It seems simple, but it is not.
How to properly assign resources requirements and limits to a HTTP dockerized microservice running on kubernetes?
Good question, right?
Well, as you can imagine there is not a single answer to it. But there is a strategy you can follow. This is not a “book definition” what I mean with this is that there might be another way of sizing resource requirements, but, so far, I’ve been using this method successfully.
It is a delicate balance between the hardware size on which your containers will run (ie: k8s nodes) and how many requests the container itself can handle.
The idea is to find that delicate balance so our pods can be scheduled on the nodes, without wasting precious resources that can be used for other workloads.
So, how do we do that?
A simple method:
Let’s take a simple microservice as an example: a nodejs express REST API which talks to a MongoDB.
We will be doing:
Run the container on your local machine or a k8s cluster, measure the idle resource usage:
- CPU: 1%
- Memory: 80Mb
Using a load testing app like Apache JMeter, we fire up 100 concurrent requests in 1 second… measure the resource spike using
docker stats or similar:
- CPU: 140%
- Memory: 145Mb
We exceeded one CPU core, and that is not good, so we reduce the number of parallel requests to 70…
- CPU: 93%
- Memory: 135Mb
Now, we have something to work with.

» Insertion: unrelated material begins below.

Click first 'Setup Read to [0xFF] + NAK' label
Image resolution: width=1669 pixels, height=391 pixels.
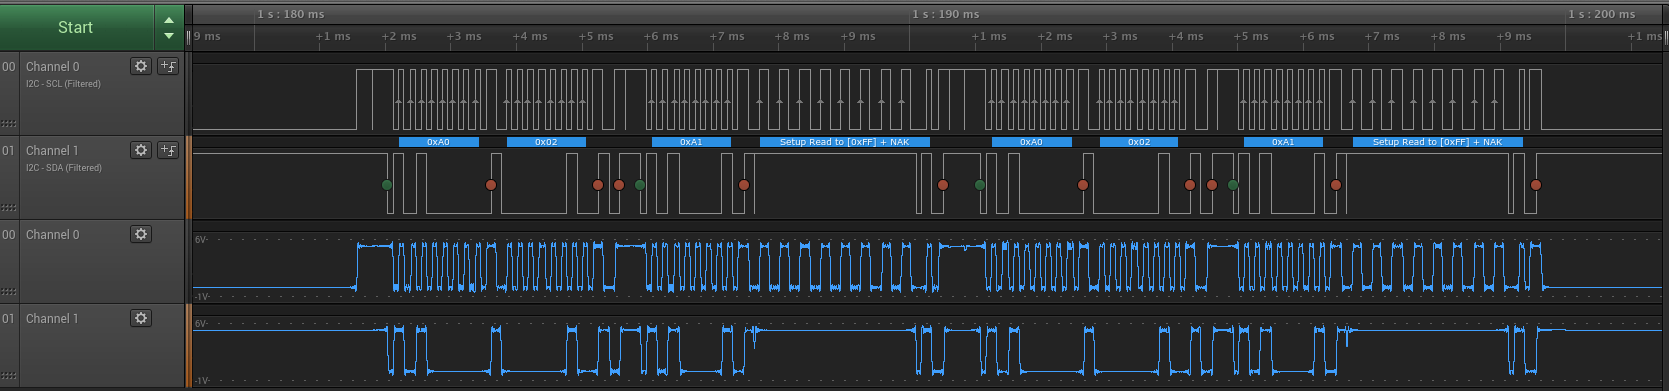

We can assume that a single instance of our app, can handle up to 70 requests per second.
Setting Kubernetes resources:
According to how resource limits and requests are set in Kubernetes, we can say that it is safe to consider that our resource requests can be:
- CPU: 0.1
- Memory: 100Mb
And we can limit the resources to:
- CPU: 1
- Memory: 150Mb
That will ensure that we can handle at least, 70 requests per second, per replica.
Disclaimer: as I said before, this is a simple approach, we are not considering several things, for example, node resources, MongoDB capacity…